*WORK INSTRUCTION:* An exact copy of every entry is the answer here, with no pictures.

━━━━━ DATA PROVIDED

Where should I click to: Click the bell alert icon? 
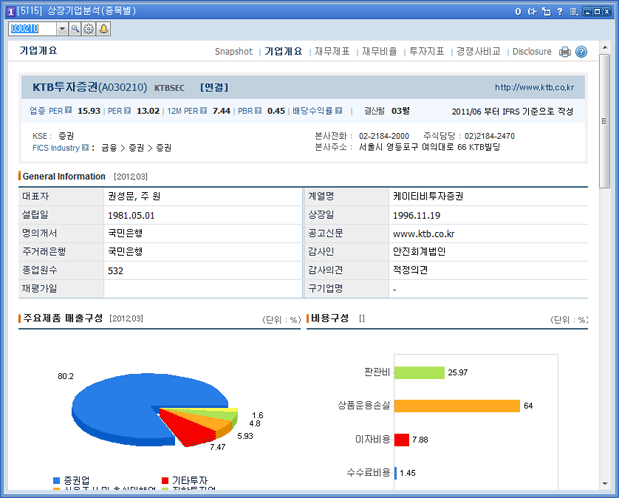(104, 29)
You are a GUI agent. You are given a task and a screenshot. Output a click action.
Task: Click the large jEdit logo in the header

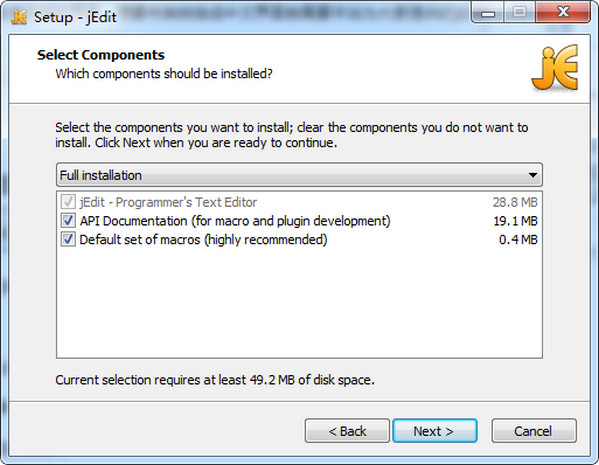555,68
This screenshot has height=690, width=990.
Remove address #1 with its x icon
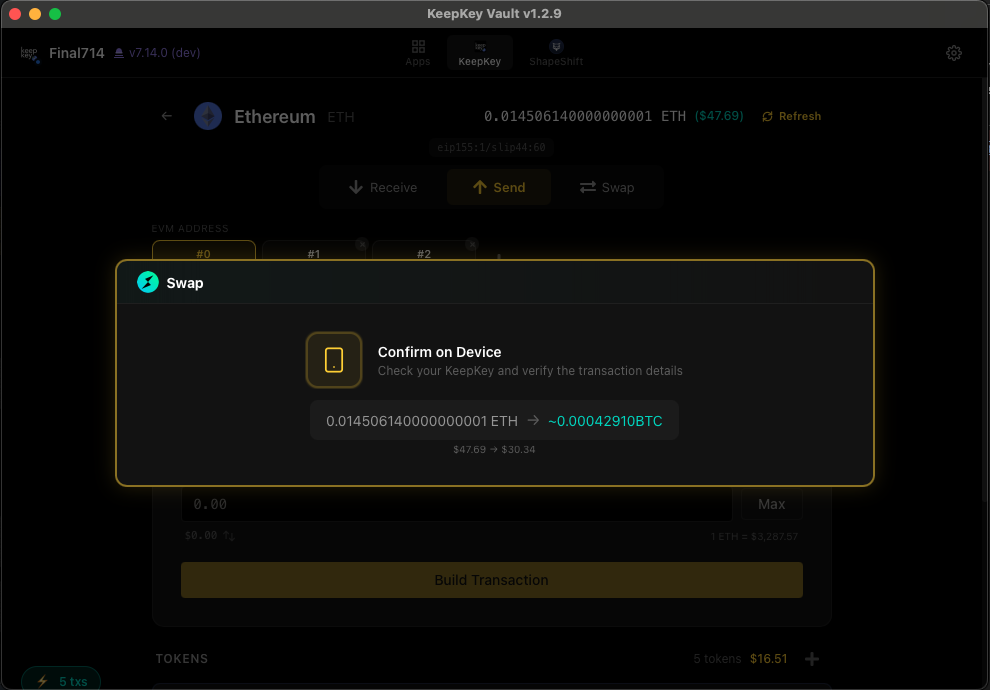[361, 243]
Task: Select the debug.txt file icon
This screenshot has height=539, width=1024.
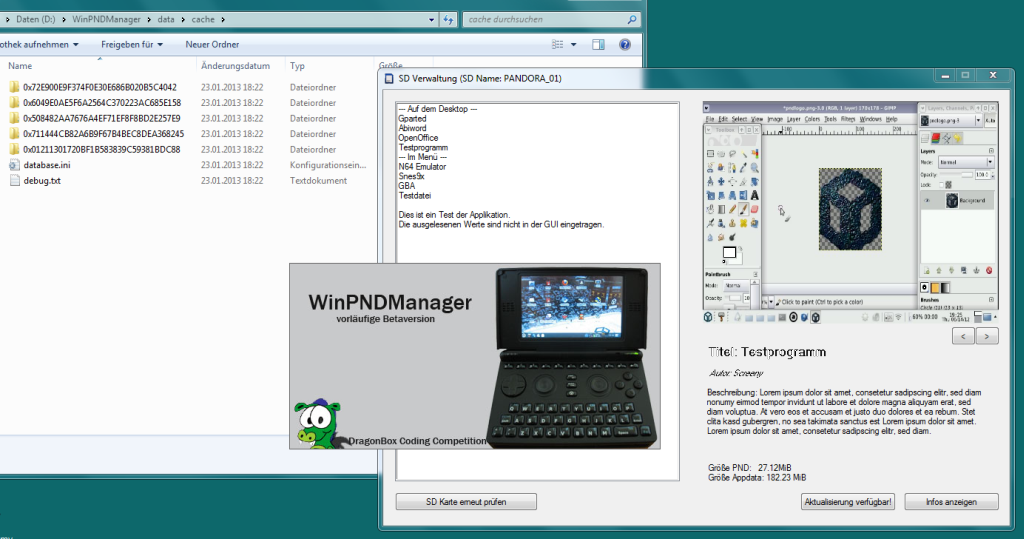Action: (14, 181)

━━━━━━━━━━

*ANSWER FOR THIS EXERCISE:*
Where should I click to: Click the bell alert icon? 
(104, 29)
You are a GUI agent. You are given a task and a screenshot. Output a click action.
Task: Click the large jEdit logo in the header

555,68
This screenshot has height=690, width=990.
Remove address #1 with its x icon
[361, 243]
Task: Select the debug.txt file icon
This screenshot has height=539, width=1024.
Action: (14, 181)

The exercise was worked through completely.